At Fort Bragg, the Army did not request any new projects for the 2017 budget.

Instead, the new projects come from U.S. Special Operations Command.

They include a $10.9 million combat medic training facility, a $21.4 million parachute rigging facility, a $30.6 million special tactics facility and a $23.6 million tactical equipment maintenance facility.

All of those projects would be used by special operations forces at Fort Bragg.

The budget request does not affect numerous ongoing construction projects on post that were funded in previous years.

The Fort Bragg construction requests follow a recent trend of upgrades and new buildings on post for the installation's sizeable special operations community.

The projects support two three-star commands headquartered on the installation, Joint Special Operations Command and U.S. Army Special Operations Command.

The secretive JSOC requested the special tactics facility, which would include two team buildings, unit storage, covered parking and a combat support team maintenance facility/equipment barn.

The new facility would consolidate JSOC's Bragg-based special tactics airmen, who are spread across 13 buildings and trailers, including some that are 38 miles from their respective headquarters.

USASOC requested the remaining construction projects.

The combat medic training facility would be part of the U.S. Army John F. Kennedy Special Warfare Center and School and help train Army, Navy and Marine Corps special operations medics.
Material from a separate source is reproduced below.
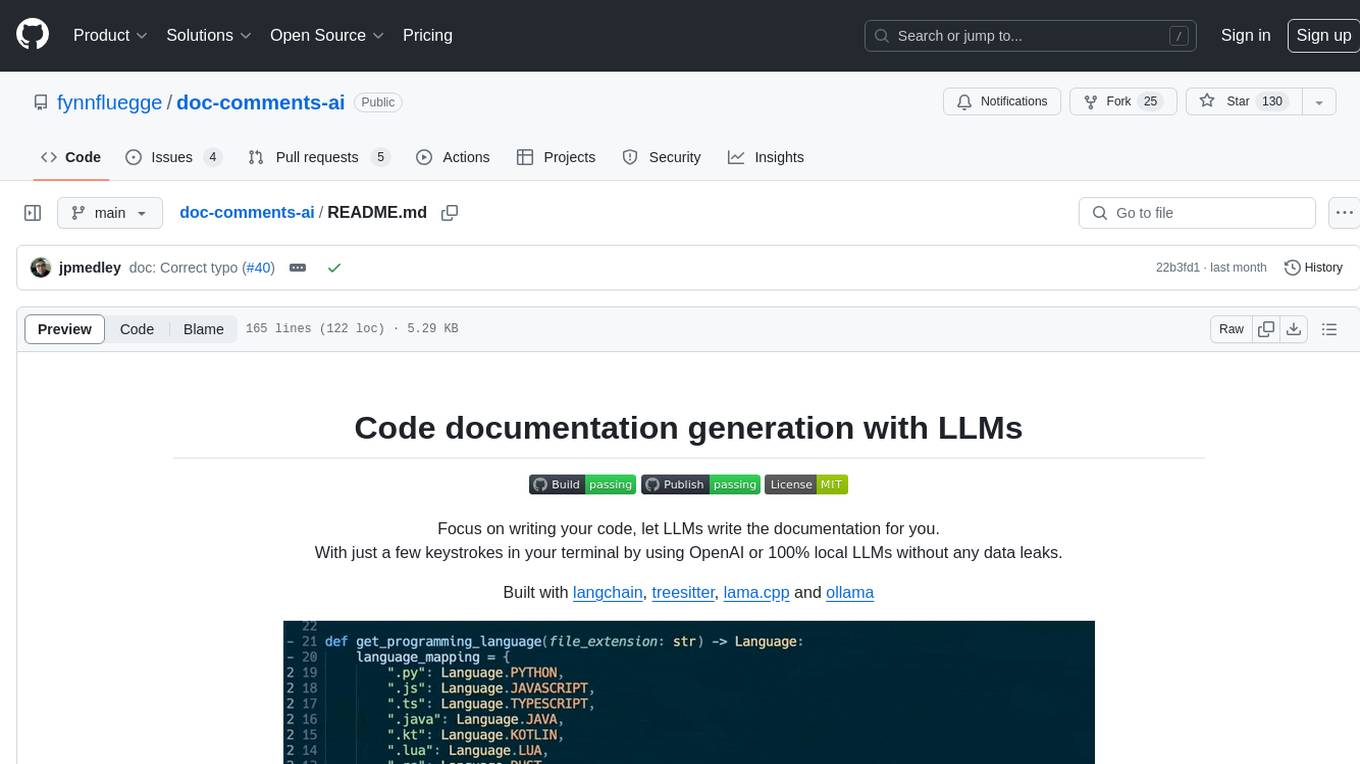Click the Go to file field
The width and height of the screenshot is (1360, 764).
[x=1196, y=213]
The current medic training facility is in a former dining facility, according to budget documents. The building does not support wireless networks, and classrooms are too small to accommodate the necessary number of students and training aids.

The new facility would allow the school to train 768 students a year, as opposed to the current 512 students.
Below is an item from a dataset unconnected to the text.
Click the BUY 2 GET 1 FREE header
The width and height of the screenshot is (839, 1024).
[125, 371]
The parachute rigging facility would support the Special Warfare Center and School and 1st Special Forces Command.

Both units currently use parachute facilities in older buildings that fall 38,000 square feet short of needed space. The proposed facility also would include a parachute drying tower not currently available to the units.
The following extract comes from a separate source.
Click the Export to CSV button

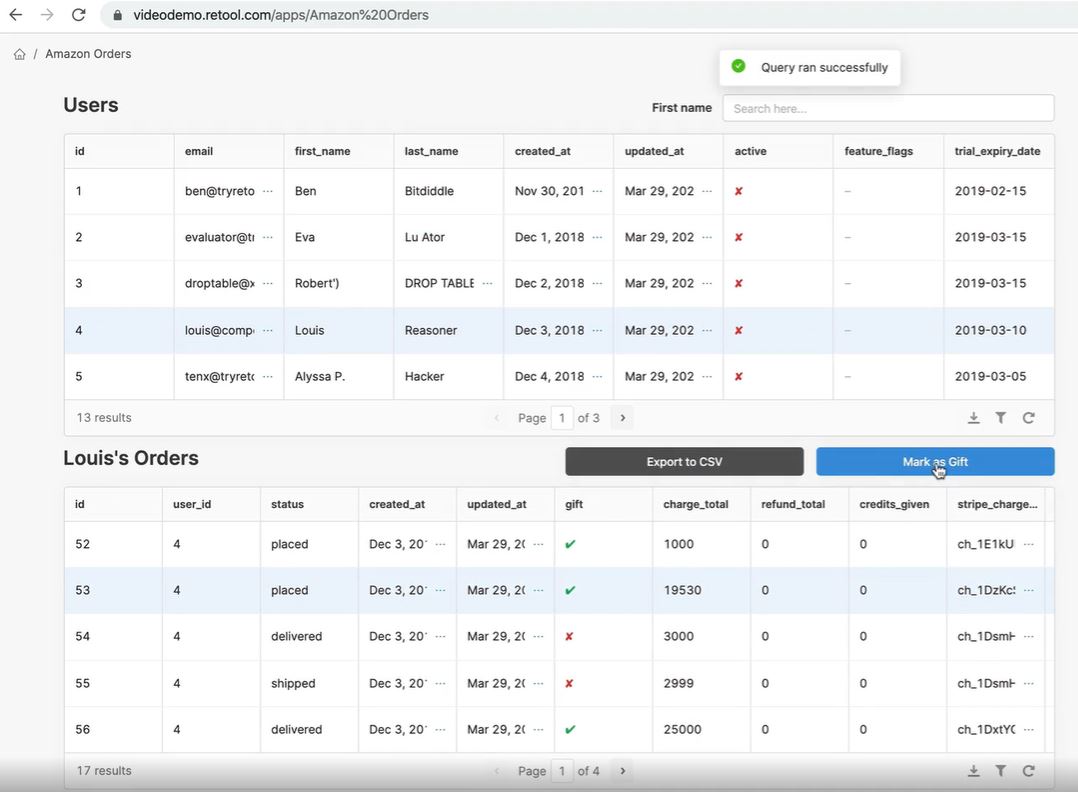pyautogui.click(x=684, y=461)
The tactical equipment maintenance facility would be built for the 95th Civil Affairs Brigade.

It would support all brigade vehicles for maintenance and parking needs and bring those vehicles closer to the brigade's current headquarters.

The facility would replace a similar, but smaller facility in a congested area of Fort Bragg and better support a unit that is growing from 200 soldiers to an estimated 1,800 soldiers by 2017, according to budget documents.

Across the state, North Carolina once again will see one of the largest military construction booms in the nation.

The state, which is home to several major military installations, will see more than $297 million in new construction based on the 2017 budget proposal.

That's the fifth-most for any location, behind Alaska, California, Maryland and Japan, but well short of the nearly $412 million in construction earmarked for the state in the 2016 budget.

In addition to the projects at Fort Bragg, other North Carolina projects include:

Nearly $49.5 million in construction at Camp Lejeune, including $31 million for a replacement dental clinic.

About $12.5 million in construction at Marine Corps Air Station Cherry Point for a central heating plant conversion.

Approximately $50.6 million at Charlotte Douglas International Airport for improvements to North Carolina Air National Guard facilities.

And just under $98 million for construction at Seymour Johnson Air Force Base, all of which is related to facilities for the KC-46A tanker.